[seqfan] Matrix defined sequence count

[Jay Anderson]

The fibonacci sequence can be found in powers of the matrix M=[0 1; 1
1] (equivalent to a system of recursive equations). The upper left
position of M^n is fib(n-1).

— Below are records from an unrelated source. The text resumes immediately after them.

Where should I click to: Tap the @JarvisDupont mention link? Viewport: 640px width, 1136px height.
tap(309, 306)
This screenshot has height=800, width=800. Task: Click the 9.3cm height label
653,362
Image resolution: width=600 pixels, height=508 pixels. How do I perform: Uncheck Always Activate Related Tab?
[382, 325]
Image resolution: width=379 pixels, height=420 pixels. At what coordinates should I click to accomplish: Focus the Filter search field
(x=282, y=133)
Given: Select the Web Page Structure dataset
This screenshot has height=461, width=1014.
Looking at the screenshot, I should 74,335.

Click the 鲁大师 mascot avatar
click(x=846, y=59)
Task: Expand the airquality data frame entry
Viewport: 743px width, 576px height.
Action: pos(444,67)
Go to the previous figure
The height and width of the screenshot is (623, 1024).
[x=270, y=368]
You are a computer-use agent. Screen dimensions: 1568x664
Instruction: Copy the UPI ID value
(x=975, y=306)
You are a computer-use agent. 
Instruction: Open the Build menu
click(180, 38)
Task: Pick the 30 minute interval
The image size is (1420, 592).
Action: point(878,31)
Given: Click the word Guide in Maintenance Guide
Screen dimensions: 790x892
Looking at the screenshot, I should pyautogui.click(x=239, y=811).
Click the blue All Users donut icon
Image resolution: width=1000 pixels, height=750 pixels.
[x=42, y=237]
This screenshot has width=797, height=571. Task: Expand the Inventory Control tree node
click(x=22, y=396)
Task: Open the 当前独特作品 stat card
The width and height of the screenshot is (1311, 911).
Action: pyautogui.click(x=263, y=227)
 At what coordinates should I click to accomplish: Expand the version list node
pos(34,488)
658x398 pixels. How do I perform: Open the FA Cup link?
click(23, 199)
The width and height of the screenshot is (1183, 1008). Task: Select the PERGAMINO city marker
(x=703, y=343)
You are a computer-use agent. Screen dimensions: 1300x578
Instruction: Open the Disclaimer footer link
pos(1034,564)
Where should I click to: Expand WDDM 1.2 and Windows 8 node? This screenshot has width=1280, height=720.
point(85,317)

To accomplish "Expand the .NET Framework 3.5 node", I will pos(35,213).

This is well known, but it got me
thinking how many different sequences can be defined like this for
matrices of size NxN having only 0's and 1's.

For example N=2 gives these matrices and resulting sequences:
[0 0; 0 0] => 0 0 0 0 0 ...
[1 0; 0 0] => 1 1 1 1 1 ...
[0 1; 0 0] => 0 0 0 0 0 ...
[1 1; 0 0] => 1 1 1 1 1 ...
[0 0; 1 0] => 0 0 0 0 0 ...
[1 0; 1 0] => 1 1 1 1 1 ...
[0 1; 1 0] => 0 1 0 1 0 ...
[1 1; 1 0] => 1 2 3 5 8 ...
[0 0; 0 1] => 0 0 0 0 0 ...
[1 0; 0 1] => 1 1 1 1 1 ...
[0 1; 0 1] => 0 0 0 0 0 ...
[1 1; 0 1] => 1 1 1 1 1 ...
[0 0; 1 1] => 0 0 0 0 0 ...
[1 0; 1 1] => 1 1 1 1 1 ...
[0 1; 1 1] => 0 1 1 2 3 ...
[1 1; 1 1] => 1 2 4 8 16 ...

Of these there are 6 distinct sequences. (Also note that you only need
to go through the first 3 values of each sequence to verify
uniqueness. More generally you need to go through the first 2N-1
values to verify uniqueness. I found this by trial and error so I
don't have any proof for why this might be the case.)

For other values of N a quick program gives 2, 6, 50, 1140, 86052, ...
for N = 1, 2, ...

Going further than the 5th term was too much for my brute force
program. Any ideas on what the next term is or a better than brute
force way of calculating?

I didn't see this in OEIS, but it seems appropriate (a sequence about
sequences). Is this of interest or is it too contrived?

-----Jay Anderson